| Click-target data |
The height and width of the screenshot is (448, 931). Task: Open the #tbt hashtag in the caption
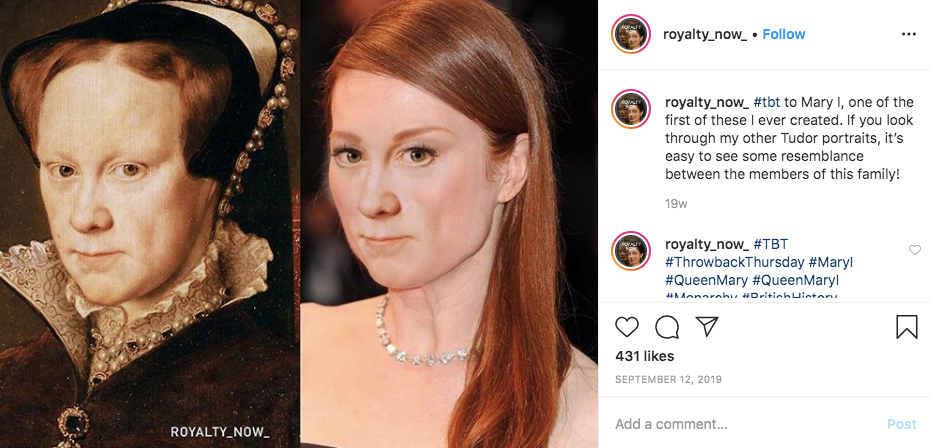(767, 102)
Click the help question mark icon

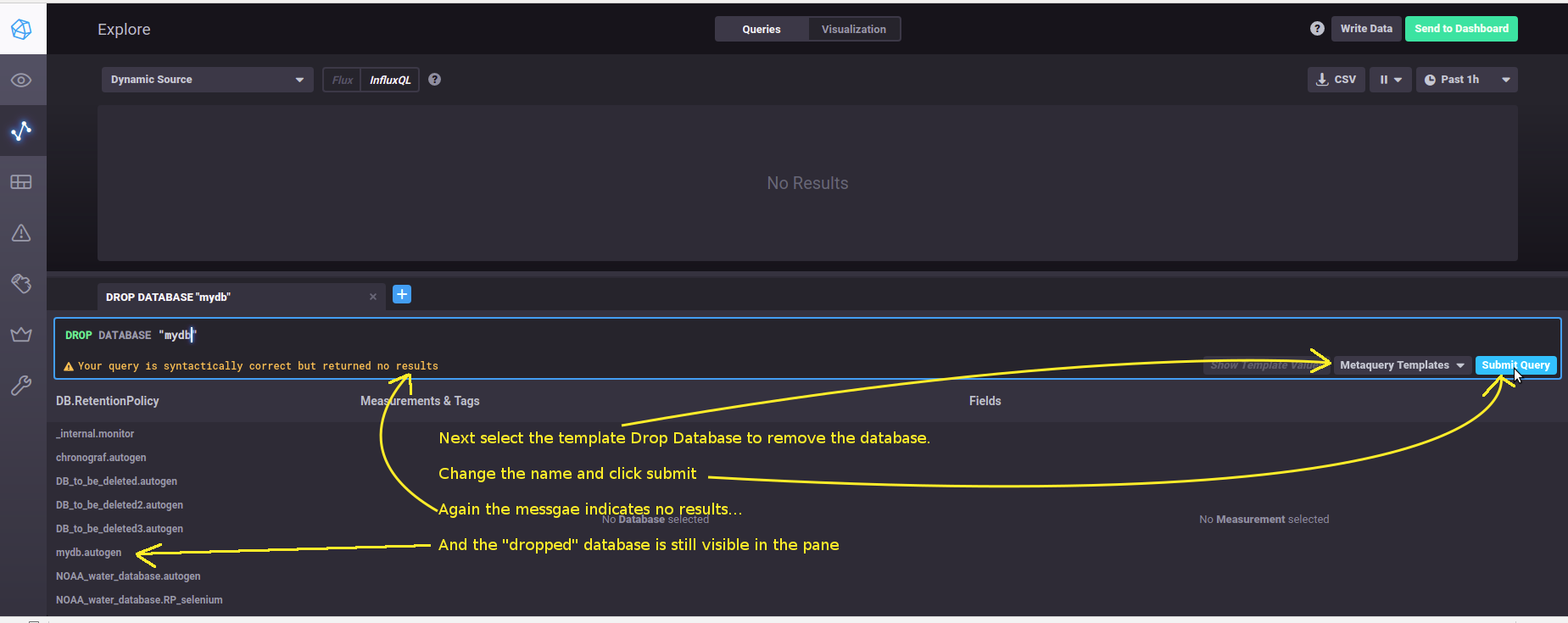pos(1317,28)
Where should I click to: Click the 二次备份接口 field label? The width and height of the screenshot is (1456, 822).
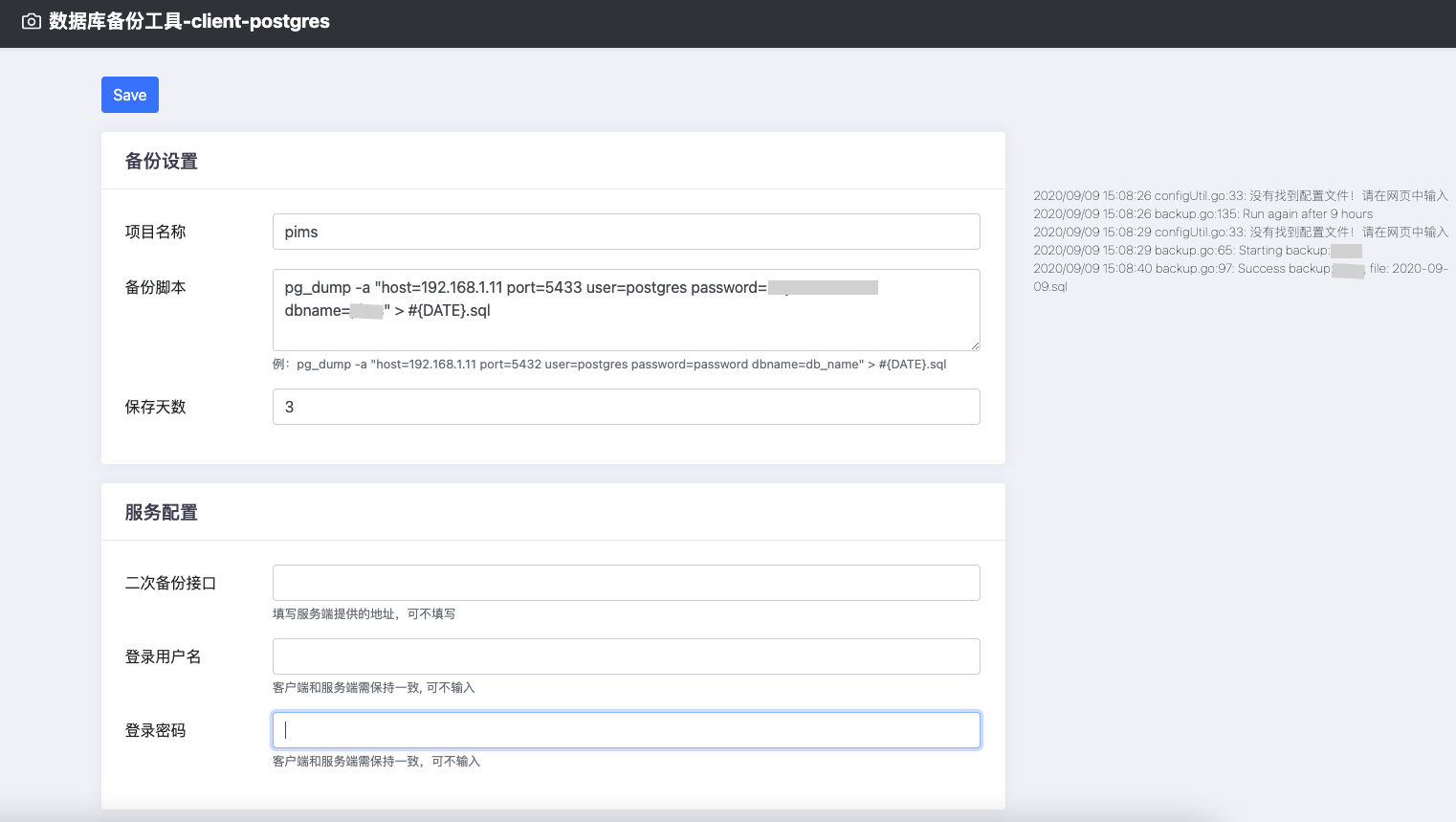pyautogui.click(x=170, y=583)
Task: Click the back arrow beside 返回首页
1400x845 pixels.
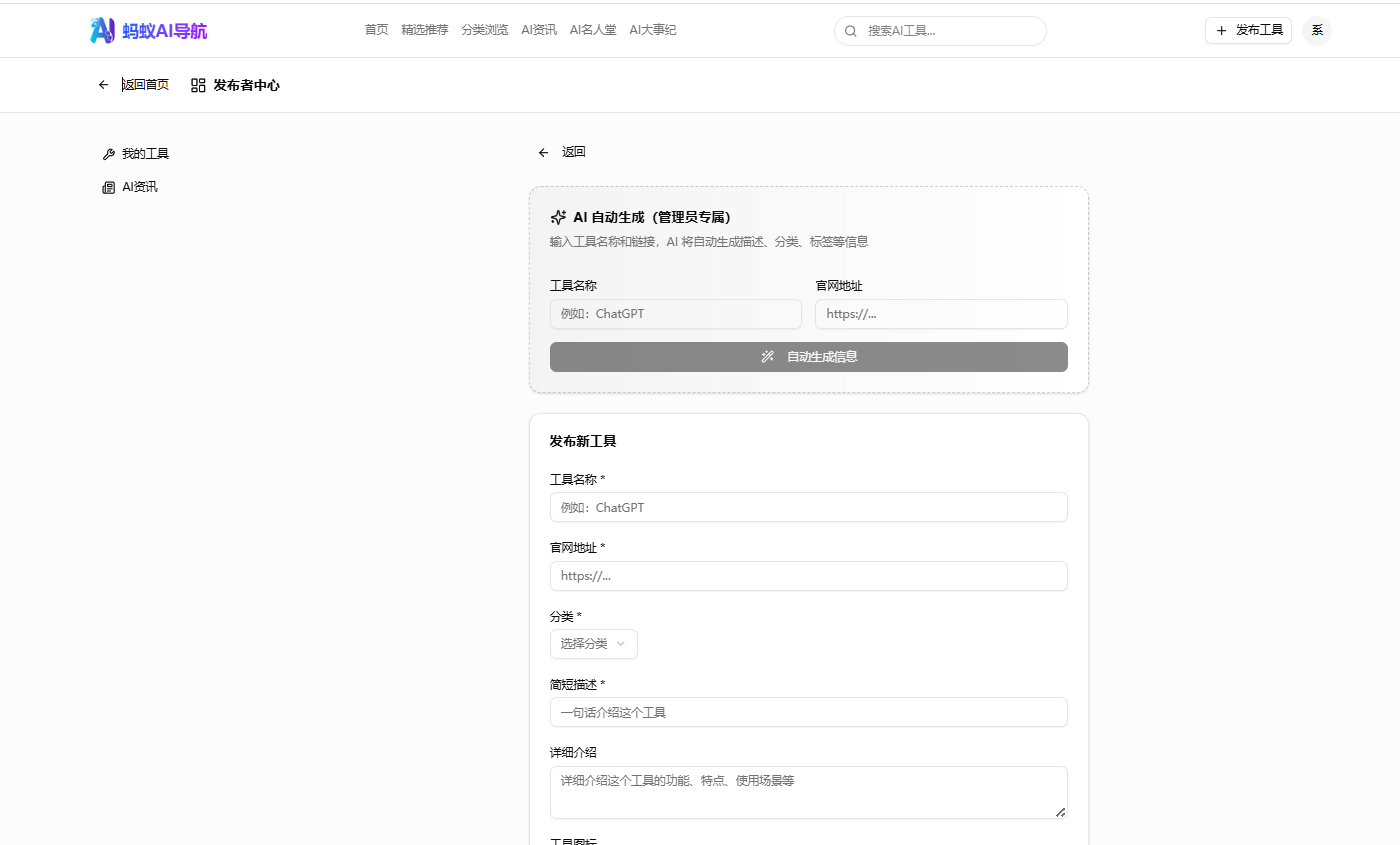Action: 103,84
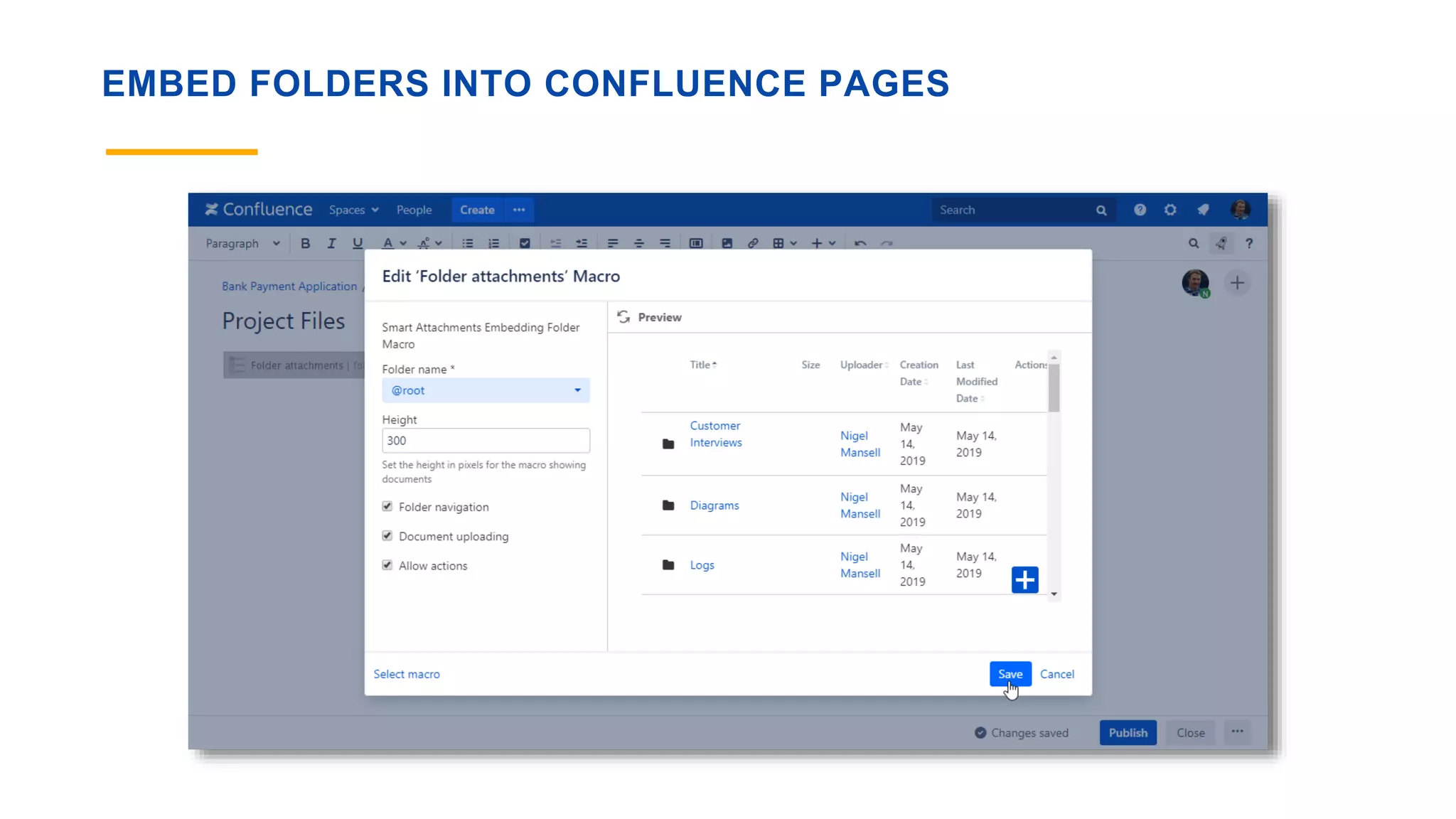
Task: Open the Folder name @root dropdown
Action: [x=486, y=390]
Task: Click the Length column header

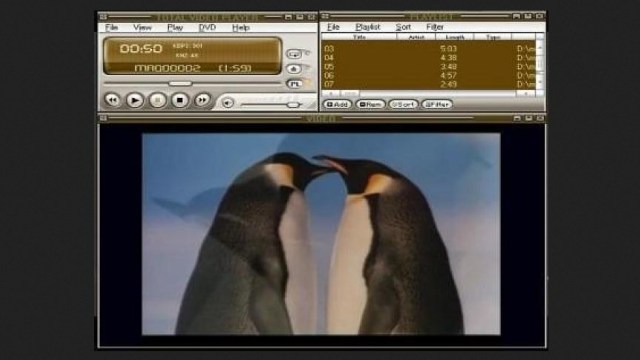Action: 455,37
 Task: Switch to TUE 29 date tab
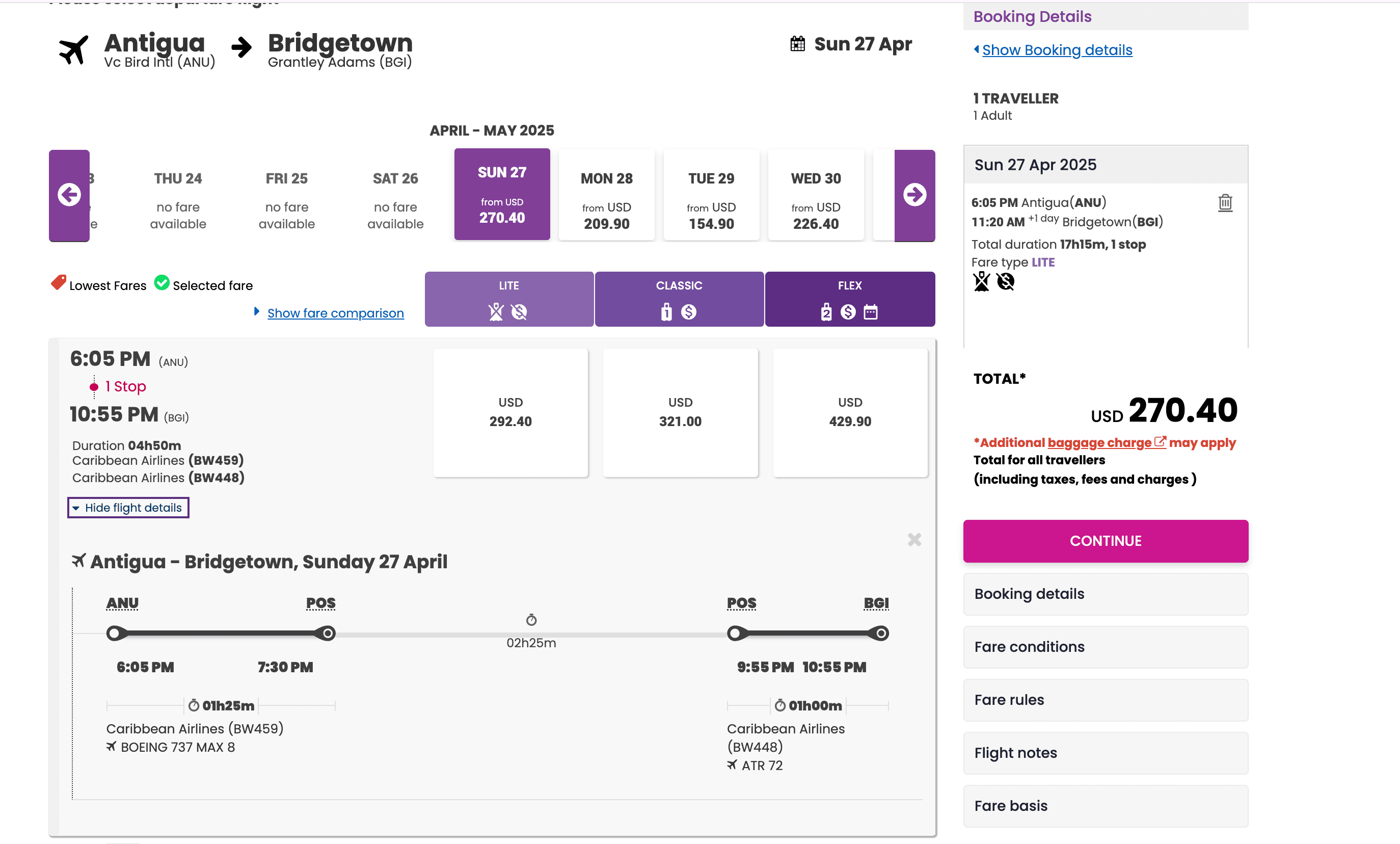(x=711, y=195)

| WHAT TO DO |
Update the records by replacing every "screenshot" with "screen capture" and keeping everything else unchanged. Leave the pictures out of your answer.

| CORRECT OUTPUT |
The height and width of the screen capture is (448, 931). Task: Open the #tbt hashtag in the caption
(767, 102)
Click the help question mark icon

pos(1317,28)
Where should I click to: Click the 二次备份接口 field label? The width and height of the screen capture is (1456, 822).
pyautogui.click(x=170, y=583)
Task: Click the back arrow beside 返回首页
1400x845 pixels.
Action: 103,84
Task: Open the Folder name @root dropdown
Action: [x=486, y=390]
Task: Click the Length column header

Action: 455,37
 Task: Switch to TUE 29 date tab
(x=711, y=195)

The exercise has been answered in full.